▶ **Work to complete**
Go through the data below and repeat it exactly, skipping each picture.

(Task data Opens)

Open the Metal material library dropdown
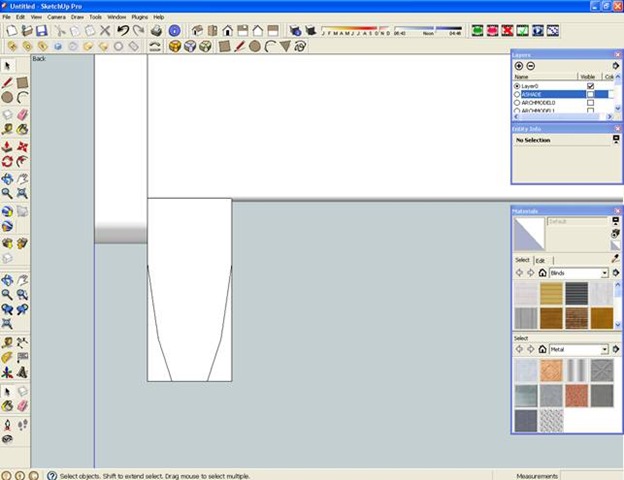Viewport: 624px width, 480px height. [x=605, y=350]
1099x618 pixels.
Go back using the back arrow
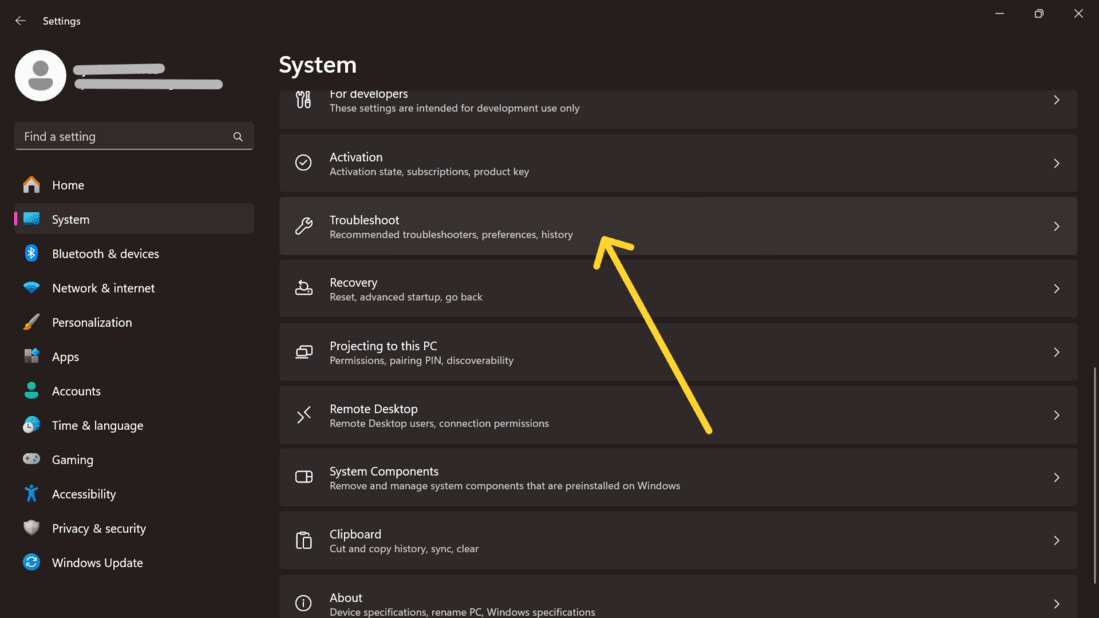pyautogui.click(x=20, y=21)
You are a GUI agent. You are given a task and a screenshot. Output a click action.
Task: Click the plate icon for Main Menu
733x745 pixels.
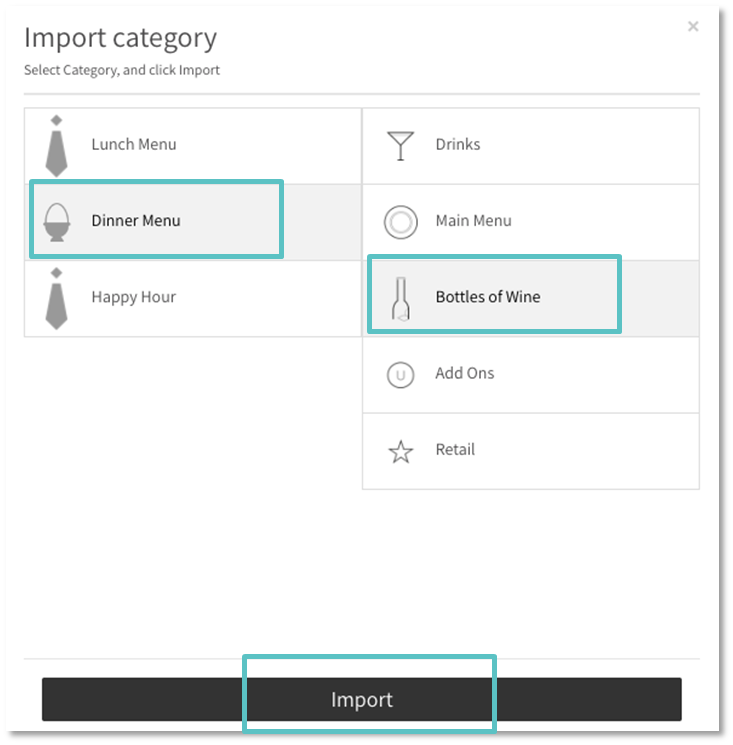point(400,221)
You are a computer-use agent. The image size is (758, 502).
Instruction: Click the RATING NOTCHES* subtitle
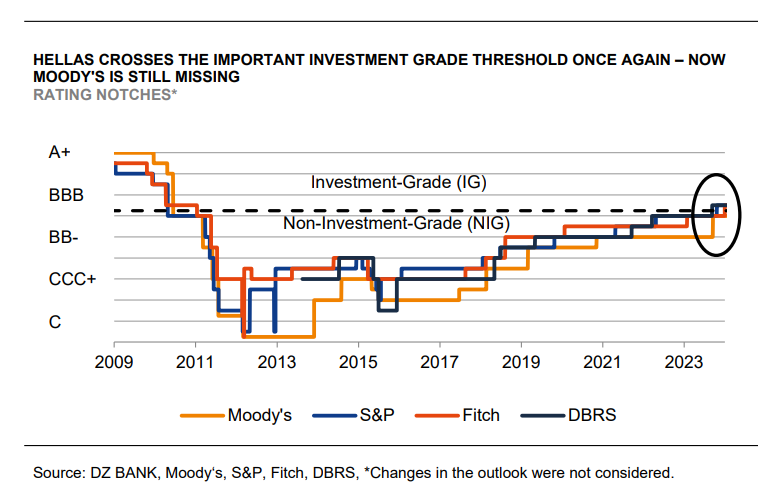(105, 94)
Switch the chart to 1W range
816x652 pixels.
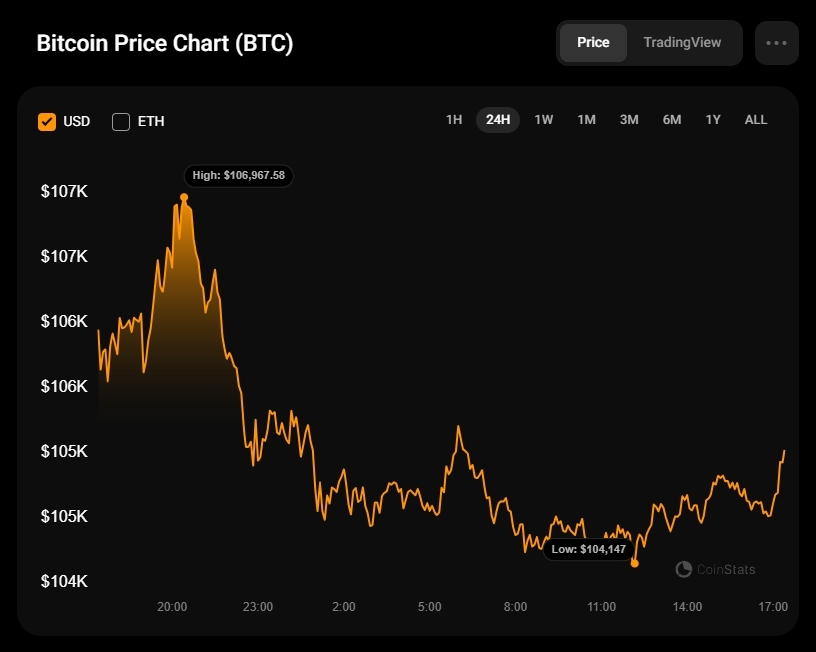point(543,120)
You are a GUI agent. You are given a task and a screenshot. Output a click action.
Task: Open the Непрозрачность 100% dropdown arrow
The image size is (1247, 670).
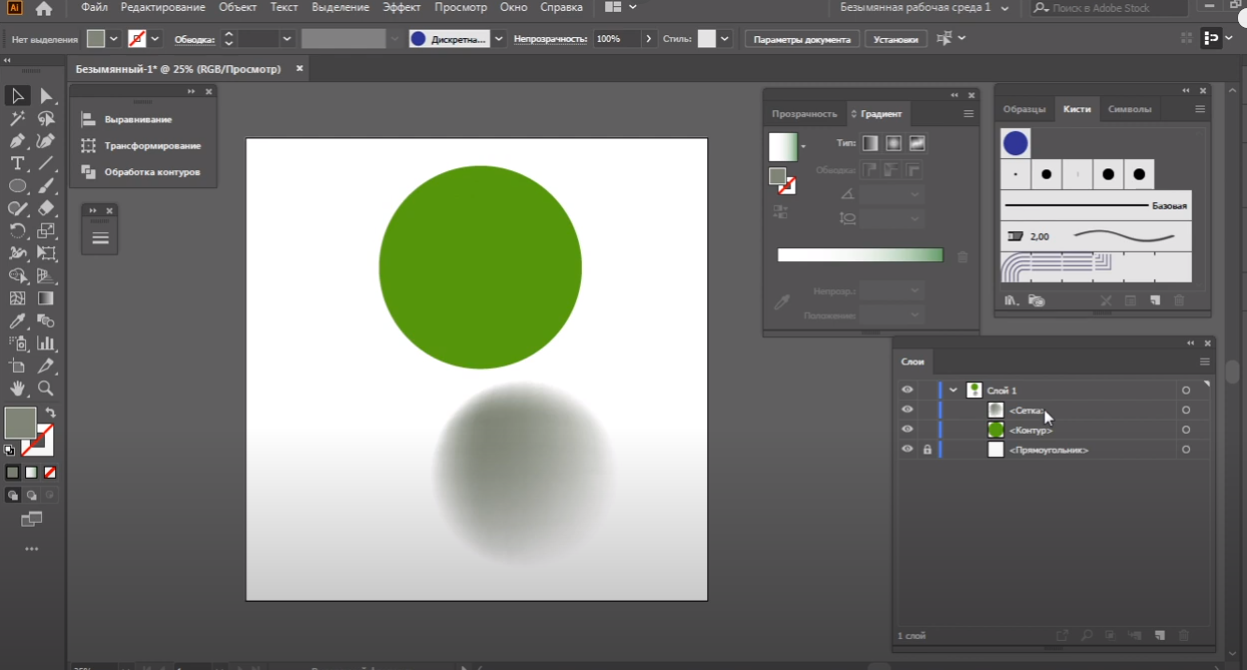click(649, 39)
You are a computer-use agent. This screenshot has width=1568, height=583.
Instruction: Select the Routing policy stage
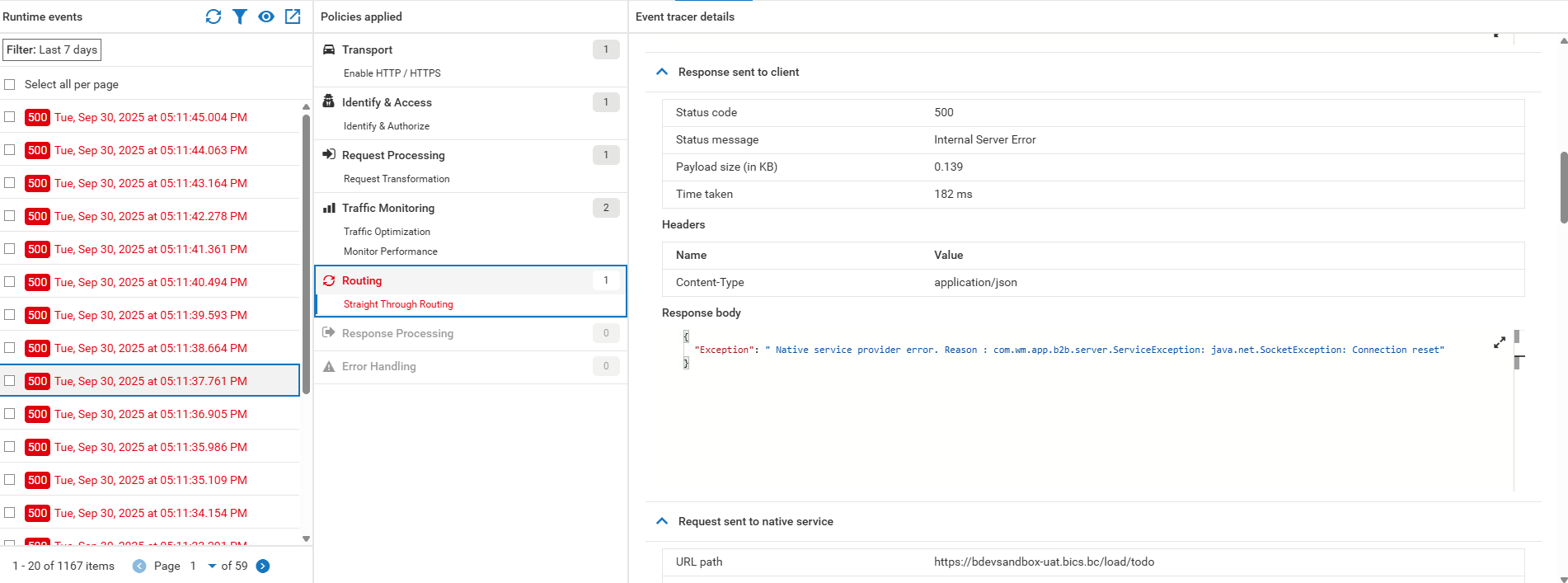tap(362, 280)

(Task data Closes)

▶ **Solution**
Open the Metal material library dropdown
Viewport: 624px width, 480px height. [x=605, y=350]
1099x618 pixels.
Go back using the back arrow
pyautogui.click(x=20, y=21)
You are a GUI agent. You are given a task and a screenshot. Output a click action.
Task: Click the plate icon for Main Menu
733x745 pixels.
point(400,221)
You are a computer-use agent. The image size is (758, 502).
Instruction: Click the RATING NOTCHES* subtitle
(105, 94)
Switch the chart to 1W range
816x652 pixels.
point(543,120)
You are a GUI agent. You are given a task and a screenshot. Output a click action.
Task: Open the Непрозрачность 100% dropdown arrow
The image size is (1247, 670).
click(649, 39)
You are a computer-use agent. This screenshot has width=1568, height=583.
Instruction: Select the Routing policy stage
tap(362, 280)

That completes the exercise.